Work required
In the passage on hyper-independence below, rewrite the stretch from "I have no doubt" through "to have been.", swapping "bullied" for "teased".

I’ve just come back from a couple of weeks off, a break I really needed and which successfully recharged my batteries. Whilst I was away, I got to thinking about hyper-independence and how bad it can be for a writing career. My husband has more than once joked that if there’s an easy way to do something and a hard way to do something, I’ll always pick the hard way. Except it’s really not a joke, it’s just a statement of fact.

I have no doubt that I have at least a little hyper-independence, which can be defined as “unhealthy and excessive need for self-reliance”, having been bullied a lot as a child and teen. And I also have no doubt that it has led me to making my life more difficult than it needed to have been.

Growing up in a household with self-employed parents in a family where half my relatives were self-employed also emphasised the idea that the standard path of graduating and getting a job was undesirable. Independence was everything. Indeed, I lasted just a few years in employment and became self-employed in 1998. In retrospect, that was an error of judgement, but that realisation came about 20 years too late.

Excerpted records
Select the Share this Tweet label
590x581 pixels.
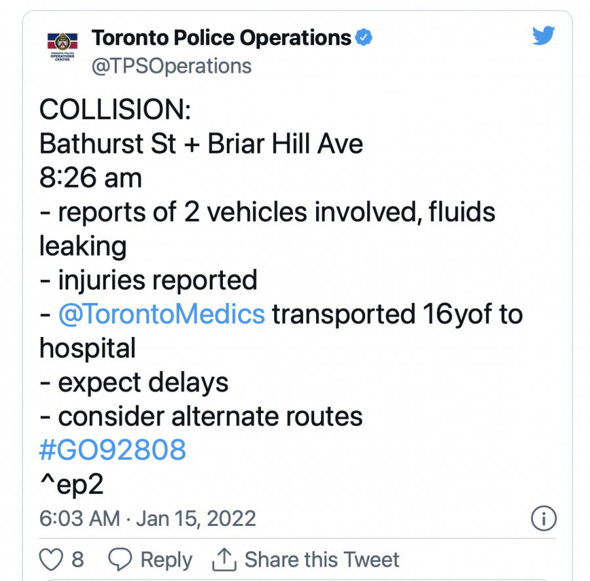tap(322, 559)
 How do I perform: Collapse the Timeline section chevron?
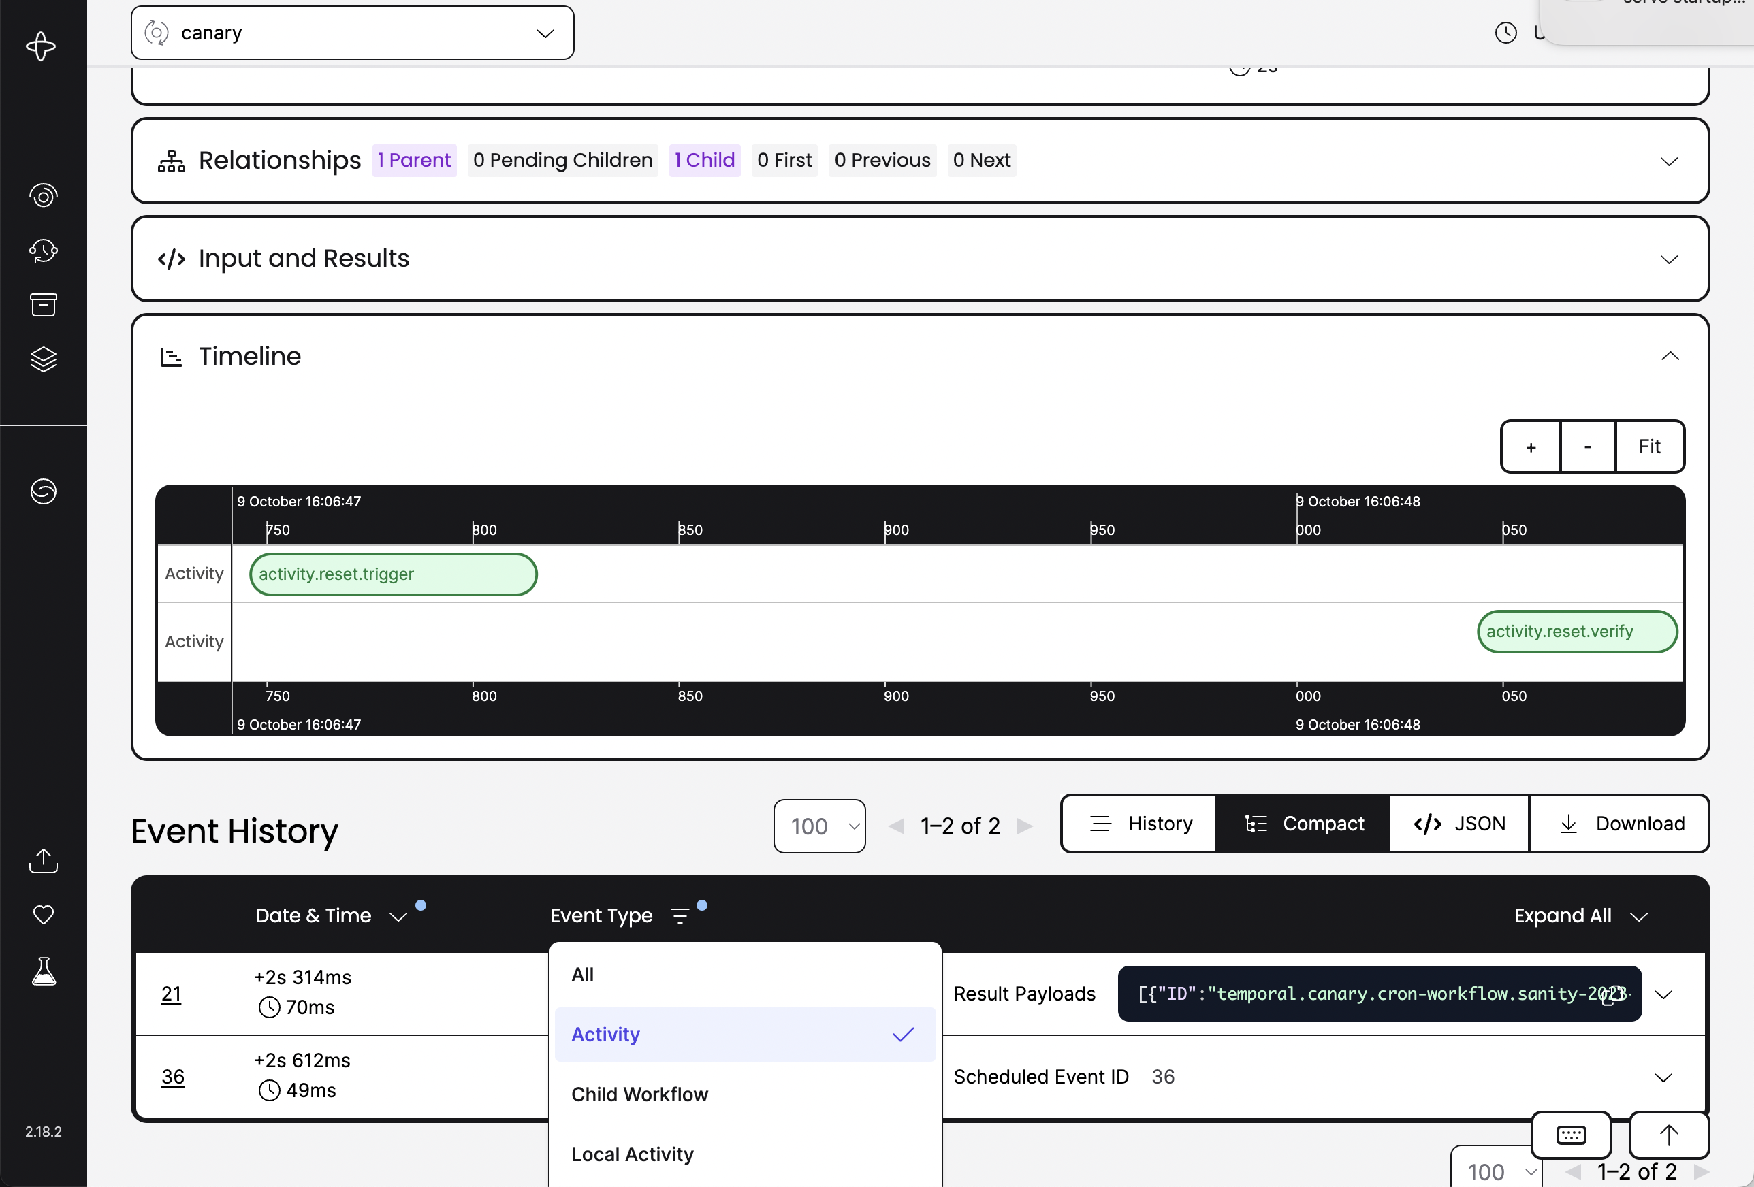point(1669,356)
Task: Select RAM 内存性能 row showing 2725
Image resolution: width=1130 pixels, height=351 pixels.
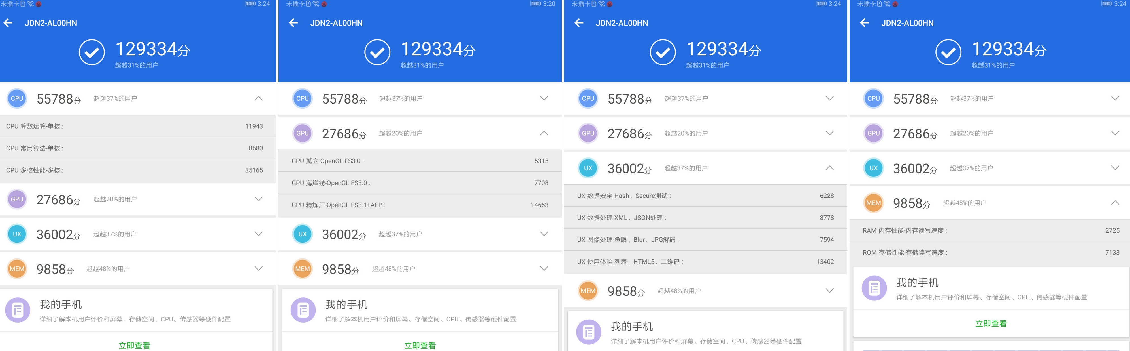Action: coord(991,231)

Solution
I have no doubt that I have at least a little hyper-independence, which can be defined as “unhealthy and excessive need for self-reliance”, having been teased a lot as a child and teen. And I also have no doubt that it has led me to making my life more difficult than it needed to have been.